Este tempo não foi totalmente derrotado, ainda faz parte de uma parte tão liberalmente apoucada do nosso presente, bem sei. Mas se tivesse deixado sempre o meu filho sozinho à frente do ecrã, com tanta “escolha” em torno do mesmo no cabo, ele teria acesso a muito menos diversidade e sobretudo a deseducação.
A desigualdade aumentou, portanto.
Atentai no facto bruto, que só pode ser superado pela ação coletiva: quando as crianças dependem mais das “escolhas” dos pais retrocedemos civilizacionalmente. A direita egoísta não quer outra coisa.
Lembro-me das explosões “fáceis” de cor e de desenhos “difíceis”, com um ponto e um traço ao lado, que se mexiam ocasionalmente. Lembro-me do que vinha dos EUA, mas também da animação que vinha do socialismo onde fazia frio frio (União Soviética) e do socialismo onde fazia calor (Cuba).
Lembro-me da voz e do olhar de Vasco Granja, um amigo e camarada que nunca conheci pessoalmente. E não, não é no sentido partidário, caro a este militante do PCP desde os anos 1950, mas no sentido talvez mais profundo, partindo da definição dada por Jodi Dean: “alguém com quem contas”.
A luta pelo florescimento humano, pelo acesso aos bens culturais, nunca termina. É uma luta contra o mercado sem fim, contra as preferências dadas, como defendeu Russell Keat num livro raro, que podem encontrar em acesso livre por aí. Sim, é uma luta contra a “ciência” mais esquálida, a que ofusca que as “preferências” são sempre formadas ou deformadas pelos aparelhos sempre ideológicos; e preferências não são valores.
É sabido que a luta por bens culturais, acessíveis a todos, fez parte da vida de Vasco Granja. E luta melhor não houve, há ou haverá.
3 comentários:
Mais escolha e menos diversidade, muito acertado.

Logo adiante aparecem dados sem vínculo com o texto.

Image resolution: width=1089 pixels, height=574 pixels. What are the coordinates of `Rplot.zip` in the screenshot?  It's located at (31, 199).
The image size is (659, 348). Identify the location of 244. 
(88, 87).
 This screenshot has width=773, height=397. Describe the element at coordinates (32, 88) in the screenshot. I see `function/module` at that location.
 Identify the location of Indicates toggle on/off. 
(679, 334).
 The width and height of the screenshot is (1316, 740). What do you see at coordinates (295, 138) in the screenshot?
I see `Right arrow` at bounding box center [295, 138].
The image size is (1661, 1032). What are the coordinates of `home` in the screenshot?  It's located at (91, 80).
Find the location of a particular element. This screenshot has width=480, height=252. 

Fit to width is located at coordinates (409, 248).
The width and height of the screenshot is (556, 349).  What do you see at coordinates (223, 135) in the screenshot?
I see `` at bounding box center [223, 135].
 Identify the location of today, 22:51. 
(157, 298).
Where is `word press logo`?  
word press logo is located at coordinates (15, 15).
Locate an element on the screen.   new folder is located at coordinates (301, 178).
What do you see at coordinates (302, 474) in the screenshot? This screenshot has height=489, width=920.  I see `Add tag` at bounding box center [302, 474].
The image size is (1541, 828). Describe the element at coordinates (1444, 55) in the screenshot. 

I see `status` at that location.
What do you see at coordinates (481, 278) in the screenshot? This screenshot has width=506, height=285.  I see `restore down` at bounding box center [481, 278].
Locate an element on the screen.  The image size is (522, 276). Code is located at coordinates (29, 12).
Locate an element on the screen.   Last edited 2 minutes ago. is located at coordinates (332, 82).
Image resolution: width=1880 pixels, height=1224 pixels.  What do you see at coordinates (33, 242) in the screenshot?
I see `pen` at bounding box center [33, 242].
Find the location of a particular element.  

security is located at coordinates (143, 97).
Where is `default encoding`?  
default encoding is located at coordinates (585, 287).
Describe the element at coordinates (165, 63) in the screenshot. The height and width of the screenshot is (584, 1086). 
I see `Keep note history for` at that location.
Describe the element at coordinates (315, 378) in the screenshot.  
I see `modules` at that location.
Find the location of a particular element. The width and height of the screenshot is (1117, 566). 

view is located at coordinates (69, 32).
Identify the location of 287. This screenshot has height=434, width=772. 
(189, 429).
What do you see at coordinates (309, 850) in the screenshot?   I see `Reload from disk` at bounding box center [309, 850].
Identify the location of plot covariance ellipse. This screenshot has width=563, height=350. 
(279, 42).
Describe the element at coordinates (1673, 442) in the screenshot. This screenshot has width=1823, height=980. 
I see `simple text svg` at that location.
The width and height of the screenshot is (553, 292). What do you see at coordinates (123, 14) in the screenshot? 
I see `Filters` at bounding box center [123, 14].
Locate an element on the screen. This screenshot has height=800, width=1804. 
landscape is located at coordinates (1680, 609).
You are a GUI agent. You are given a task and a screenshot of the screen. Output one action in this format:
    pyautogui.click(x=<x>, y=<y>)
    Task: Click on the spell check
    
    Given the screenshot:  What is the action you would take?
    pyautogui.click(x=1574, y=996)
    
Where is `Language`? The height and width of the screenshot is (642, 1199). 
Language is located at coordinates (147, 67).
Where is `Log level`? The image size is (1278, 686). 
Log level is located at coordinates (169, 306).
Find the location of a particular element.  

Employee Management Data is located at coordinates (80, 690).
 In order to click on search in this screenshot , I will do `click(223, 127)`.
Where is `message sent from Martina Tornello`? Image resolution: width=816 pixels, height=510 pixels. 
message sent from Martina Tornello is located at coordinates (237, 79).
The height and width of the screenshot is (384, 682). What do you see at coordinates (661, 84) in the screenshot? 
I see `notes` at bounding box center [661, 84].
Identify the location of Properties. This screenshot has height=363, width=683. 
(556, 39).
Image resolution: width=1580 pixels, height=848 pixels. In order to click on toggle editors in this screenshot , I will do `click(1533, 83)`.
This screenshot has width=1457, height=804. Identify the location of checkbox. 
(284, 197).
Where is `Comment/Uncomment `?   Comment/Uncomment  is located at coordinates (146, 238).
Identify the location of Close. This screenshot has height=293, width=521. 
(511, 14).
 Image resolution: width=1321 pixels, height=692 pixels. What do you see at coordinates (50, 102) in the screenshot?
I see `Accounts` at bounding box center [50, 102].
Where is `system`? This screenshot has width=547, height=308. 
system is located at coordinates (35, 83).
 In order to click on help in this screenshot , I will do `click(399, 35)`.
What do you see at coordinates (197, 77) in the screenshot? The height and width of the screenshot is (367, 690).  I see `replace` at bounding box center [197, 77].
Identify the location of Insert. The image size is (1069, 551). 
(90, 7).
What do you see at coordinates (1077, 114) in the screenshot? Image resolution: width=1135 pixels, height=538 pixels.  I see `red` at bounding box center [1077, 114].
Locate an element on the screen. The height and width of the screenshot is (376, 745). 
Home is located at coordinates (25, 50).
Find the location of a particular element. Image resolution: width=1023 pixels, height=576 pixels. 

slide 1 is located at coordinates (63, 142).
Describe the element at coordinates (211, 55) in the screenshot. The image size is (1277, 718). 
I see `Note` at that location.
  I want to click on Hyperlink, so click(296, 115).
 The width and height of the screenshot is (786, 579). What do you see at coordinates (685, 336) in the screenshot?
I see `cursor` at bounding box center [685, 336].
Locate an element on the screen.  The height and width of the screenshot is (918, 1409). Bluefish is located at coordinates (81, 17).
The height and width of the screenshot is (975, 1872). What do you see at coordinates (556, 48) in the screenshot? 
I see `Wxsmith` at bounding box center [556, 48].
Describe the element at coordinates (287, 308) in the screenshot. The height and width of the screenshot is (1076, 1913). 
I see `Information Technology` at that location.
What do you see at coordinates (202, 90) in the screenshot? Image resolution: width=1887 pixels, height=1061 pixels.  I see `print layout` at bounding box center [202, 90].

E eu que preferia o Tex Avery, recordo agora aqueles rabiscos a tomarem forma e vida.
E a enorme divulgação que ele fez da banda desenhada particularmente na revista "Tintin". E como era importador de bd possibilitava-nos adquirir muitas obras que não se encontravam em Portugal. Comigo foram centenas...
Que bela homenagem. Também me recordo bem das horas a ver a animação que ele apresentava e, um dia, na Faculdade de ciências, tive o prazer e a honra de o conhecer e ouvir.